Where is all this power people are talking about?

Hey, it's a technical topic. I can't resist!

:-)

It may very well be that for this iteration of technology, DDR SDRAM will be the most cost effective and fastest solution for consumer graphics boards for 2 reasons:

1. cost
2. minimized stub reflection problems on surface mounted chips make it easier to run DDR SDRAM fast. It's much harder to mount them onto DIMMs and get them to run that fast.

But DDR technology does not have legs. It is very hard to scale to higher speeds. DDR is just increasing speed of the data group signals, not the address, control, clock signals. Why not? Because it's too hard to keep all the lines in sync at high speeds! Rambus takes a completely different approach of packetizing the transfers into a protocol and sending them around in a loop (kind of like token ring) between the controller and the memory.

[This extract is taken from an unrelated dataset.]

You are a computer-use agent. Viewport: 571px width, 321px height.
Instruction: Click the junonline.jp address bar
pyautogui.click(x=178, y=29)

Rambus can go up to 800 mhz with a 16 bit wide interface: 1.6 GB peak bandwidth

DDR SDRAM (64 bit interface, 2 transfers per cycle) running at only 100 mhz: 1.6 GB peak bandwidth


But it takes 8 chips to do the DDR RAM; you get 1/8 of your bandwidth from each chip. With rambus you get full bandwidth on each chip. So if you want an 8 chip solution with rambus, you could have 1.6 GB/sec * 8 = 12.8 GB/sec, if you wanted to pay for that many RIMMS (probably not on a consumer graphics card). The point is that it's hard to compare apples to oranges. BTW, this is why N64 and PS2 love rambus; they only need small amounts of memory (32MB max I think), so they can get it all on less chips. Saves them money, and great performance too...

The basic advantages of rambus are:

1. Easier to clock to higher speeds because there's only 4 lines.
2. It's built on top of SDRAM. Rambus chips have SDRAMish logic embedded in them. So as SDRAM technology gets faster, so does rambus. If rambus used PC133 type embedded SDRAM instead of 100MHz then the 800MHz would run at 1.6 GB/sec * 1.33 = 2.1 GB/sec.
3. If you're using a DIMM type package, DDR RAM has reflection problems because of the stub length off the bus for each DIMM. Rambus minimizes these with almost no stub length and a continuous bus from DIMM to DIMM, making for less signal degridation and higher clock speeds.
4. Rambus has more banks. SDRAM has 4 banks (if you have 2 DIMMS). Every rambus module has 8 devices and each device has 16 banks. So there's 128 banks/module (but you can only have 64 banks open at a time on the whole RIMM). If a bank is already open and the row you need already precharged then you can burst data from the row without another row packet and precharge. You can just use fast column packets. So the more banks the better.

Rambus is very different animal than traditional SDRAM and is hard to compare directly with it. Also (*Disclaimer*), I'm far from an expert on rambus; I'm really a software guy who plays with hardware. I just learned the above rambus info in doing research on it before I invested in it.